Given instruction:
Copy out the stretch from the line containing "Viewport: 2576px width, 1011px" through the line containing "Action: point(2011,420)", replacing "Toggle" with "Switch" and keeping everything else unchanged.

(Dataset excerpt)
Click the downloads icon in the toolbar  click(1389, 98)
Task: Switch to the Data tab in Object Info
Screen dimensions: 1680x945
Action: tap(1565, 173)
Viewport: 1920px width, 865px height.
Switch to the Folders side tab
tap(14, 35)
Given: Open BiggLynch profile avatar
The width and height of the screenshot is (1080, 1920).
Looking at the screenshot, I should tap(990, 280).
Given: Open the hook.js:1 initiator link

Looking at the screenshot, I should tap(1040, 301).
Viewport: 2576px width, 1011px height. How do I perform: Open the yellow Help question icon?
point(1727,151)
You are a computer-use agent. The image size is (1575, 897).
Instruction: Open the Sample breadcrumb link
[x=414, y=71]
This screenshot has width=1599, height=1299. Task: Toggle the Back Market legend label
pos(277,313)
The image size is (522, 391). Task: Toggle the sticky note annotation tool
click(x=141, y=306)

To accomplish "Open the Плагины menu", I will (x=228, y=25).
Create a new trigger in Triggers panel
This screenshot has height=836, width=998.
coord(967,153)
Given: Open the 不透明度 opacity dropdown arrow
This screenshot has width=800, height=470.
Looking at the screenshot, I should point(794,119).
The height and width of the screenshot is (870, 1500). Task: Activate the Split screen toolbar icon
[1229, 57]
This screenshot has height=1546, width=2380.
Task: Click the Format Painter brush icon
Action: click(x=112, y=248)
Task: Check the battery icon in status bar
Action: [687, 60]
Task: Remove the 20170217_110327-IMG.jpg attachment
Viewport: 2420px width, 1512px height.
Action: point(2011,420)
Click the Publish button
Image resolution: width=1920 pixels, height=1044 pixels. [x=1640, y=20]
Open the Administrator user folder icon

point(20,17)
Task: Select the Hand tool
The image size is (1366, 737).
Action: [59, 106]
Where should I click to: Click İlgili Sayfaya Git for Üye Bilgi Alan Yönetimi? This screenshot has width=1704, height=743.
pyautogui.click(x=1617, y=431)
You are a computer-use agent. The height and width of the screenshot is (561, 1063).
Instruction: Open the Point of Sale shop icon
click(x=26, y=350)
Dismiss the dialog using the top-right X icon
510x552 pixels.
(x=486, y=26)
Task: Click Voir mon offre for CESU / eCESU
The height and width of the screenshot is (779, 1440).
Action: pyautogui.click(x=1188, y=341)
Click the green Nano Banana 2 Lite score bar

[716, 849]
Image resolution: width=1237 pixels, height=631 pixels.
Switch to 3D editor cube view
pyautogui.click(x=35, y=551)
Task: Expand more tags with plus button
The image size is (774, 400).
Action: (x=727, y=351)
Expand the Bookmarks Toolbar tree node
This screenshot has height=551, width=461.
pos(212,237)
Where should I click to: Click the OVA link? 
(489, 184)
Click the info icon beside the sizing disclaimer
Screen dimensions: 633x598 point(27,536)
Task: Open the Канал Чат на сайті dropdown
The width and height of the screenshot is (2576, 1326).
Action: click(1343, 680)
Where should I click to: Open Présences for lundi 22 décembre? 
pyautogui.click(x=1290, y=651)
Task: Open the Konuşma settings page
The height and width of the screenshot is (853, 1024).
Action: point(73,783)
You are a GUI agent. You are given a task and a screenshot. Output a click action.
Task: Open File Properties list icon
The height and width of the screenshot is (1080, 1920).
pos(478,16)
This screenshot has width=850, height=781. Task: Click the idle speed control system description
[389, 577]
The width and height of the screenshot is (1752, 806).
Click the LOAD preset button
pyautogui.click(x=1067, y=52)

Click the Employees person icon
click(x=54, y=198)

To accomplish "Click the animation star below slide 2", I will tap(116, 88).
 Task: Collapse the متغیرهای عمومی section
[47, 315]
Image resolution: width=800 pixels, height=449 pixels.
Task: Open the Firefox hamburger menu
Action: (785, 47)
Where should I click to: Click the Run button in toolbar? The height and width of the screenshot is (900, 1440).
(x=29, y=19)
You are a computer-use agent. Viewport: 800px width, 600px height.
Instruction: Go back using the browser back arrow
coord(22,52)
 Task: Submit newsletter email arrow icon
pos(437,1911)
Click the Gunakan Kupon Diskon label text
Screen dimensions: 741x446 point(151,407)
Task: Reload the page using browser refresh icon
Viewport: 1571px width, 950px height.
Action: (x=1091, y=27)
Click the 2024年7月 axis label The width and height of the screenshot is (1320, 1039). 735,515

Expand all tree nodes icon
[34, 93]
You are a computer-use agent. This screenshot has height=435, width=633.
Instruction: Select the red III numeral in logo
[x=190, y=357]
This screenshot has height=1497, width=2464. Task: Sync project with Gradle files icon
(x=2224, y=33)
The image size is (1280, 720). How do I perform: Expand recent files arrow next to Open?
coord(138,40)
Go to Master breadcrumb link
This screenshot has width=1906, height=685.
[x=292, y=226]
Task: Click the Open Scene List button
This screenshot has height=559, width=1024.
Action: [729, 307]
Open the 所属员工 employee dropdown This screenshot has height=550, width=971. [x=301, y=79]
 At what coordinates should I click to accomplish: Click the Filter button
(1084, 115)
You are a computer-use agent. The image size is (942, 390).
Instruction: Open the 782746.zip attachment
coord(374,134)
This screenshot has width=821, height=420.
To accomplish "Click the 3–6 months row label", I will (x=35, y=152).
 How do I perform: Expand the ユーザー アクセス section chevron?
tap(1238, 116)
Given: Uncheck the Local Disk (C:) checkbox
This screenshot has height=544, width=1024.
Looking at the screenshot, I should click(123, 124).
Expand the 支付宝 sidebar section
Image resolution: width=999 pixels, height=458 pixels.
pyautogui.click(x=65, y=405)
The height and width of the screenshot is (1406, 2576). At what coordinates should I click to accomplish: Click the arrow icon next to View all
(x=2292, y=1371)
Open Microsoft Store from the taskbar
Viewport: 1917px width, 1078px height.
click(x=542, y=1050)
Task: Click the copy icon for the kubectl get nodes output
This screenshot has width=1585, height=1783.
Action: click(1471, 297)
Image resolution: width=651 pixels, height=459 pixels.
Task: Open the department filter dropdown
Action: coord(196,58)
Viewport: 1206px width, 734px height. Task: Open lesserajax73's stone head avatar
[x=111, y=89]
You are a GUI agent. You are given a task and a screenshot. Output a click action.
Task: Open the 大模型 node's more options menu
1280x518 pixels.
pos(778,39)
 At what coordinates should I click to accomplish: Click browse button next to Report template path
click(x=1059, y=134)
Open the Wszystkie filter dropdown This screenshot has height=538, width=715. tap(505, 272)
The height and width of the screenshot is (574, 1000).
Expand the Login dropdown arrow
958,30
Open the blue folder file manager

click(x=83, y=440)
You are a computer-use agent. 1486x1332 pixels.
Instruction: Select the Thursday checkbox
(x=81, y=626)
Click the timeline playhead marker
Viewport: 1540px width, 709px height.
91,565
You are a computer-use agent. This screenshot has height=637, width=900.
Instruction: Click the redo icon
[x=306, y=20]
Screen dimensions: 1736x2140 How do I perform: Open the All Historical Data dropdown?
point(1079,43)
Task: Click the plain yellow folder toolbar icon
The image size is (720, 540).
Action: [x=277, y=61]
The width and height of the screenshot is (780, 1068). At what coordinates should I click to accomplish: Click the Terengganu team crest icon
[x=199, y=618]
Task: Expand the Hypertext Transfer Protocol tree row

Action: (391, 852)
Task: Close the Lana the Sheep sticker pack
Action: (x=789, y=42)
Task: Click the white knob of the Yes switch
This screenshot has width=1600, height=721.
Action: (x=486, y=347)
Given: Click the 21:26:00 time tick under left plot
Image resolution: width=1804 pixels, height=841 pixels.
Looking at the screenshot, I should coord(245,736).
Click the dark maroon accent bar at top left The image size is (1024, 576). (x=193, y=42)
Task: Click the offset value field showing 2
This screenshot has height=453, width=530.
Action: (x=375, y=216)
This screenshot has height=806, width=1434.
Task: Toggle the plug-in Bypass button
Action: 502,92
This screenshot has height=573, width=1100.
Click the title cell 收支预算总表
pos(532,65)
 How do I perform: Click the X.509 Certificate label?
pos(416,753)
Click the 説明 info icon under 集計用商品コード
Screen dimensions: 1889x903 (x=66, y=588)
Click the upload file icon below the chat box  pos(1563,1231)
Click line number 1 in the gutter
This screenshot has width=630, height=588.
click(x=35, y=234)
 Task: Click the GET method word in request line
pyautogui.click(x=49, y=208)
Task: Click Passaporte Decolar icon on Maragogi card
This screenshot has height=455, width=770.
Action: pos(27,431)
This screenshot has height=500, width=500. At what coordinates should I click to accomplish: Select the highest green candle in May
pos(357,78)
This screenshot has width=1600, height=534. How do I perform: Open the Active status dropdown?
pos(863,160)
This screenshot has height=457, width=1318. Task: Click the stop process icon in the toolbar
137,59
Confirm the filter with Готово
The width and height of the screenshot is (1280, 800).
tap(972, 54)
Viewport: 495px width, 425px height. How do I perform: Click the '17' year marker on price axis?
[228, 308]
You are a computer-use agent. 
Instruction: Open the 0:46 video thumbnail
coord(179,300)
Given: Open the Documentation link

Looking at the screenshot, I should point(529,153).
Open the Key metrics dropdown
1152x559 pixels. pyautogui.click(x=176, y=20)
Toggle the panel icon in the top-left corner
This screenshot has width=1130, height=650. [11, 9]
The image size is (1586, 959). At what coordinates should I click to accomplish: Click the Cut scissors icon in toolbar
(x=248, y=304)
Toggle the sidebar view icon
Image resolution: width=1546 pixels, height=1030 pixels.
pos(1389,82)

Answer to this task:
Viewport: 2576px width, 1011px height. How do I perform: Open the yellow Help question icon?
point(1727,151)
You are a computer-use agent. The image size is (1575, 897).
Instruction: Open the Sample breadcrumb link
[x=414, y=71]
This screenshot has width=1599, height=1299. Task: Switch the Back Market legend label
pos(277,313)
The image size is (522, 391). Task: Switch the sticky note annotation tool
click(x=141, y=306)

To accomplish "Open the Плагины menu", I will (x=228, y=25).
Create a new trigger in Triggers panel
This screenshot has height=836, width=998.
coord(967,153)
Given: Open the 不透明度 opacity dropdown arrow
This screenshot has width=800, height=470.
Looking at the screenshot, I should point(794,119).
The height and width of the screenshot is (870, 1500). Task: Activate the Split screen toolbar icon
[1229, 57]
This screenshot has height=1546, width=2380.
Task: Click the Format Painter brush icon
Action: click(x=112, y=248)
Task: Check the battery icon in status bar
Action: [687, 60]
Task: Remove the 20170217_110327-IMG.jpg attachment
Viewport: 2420px width, 1512px height.
Action: point(2011,420)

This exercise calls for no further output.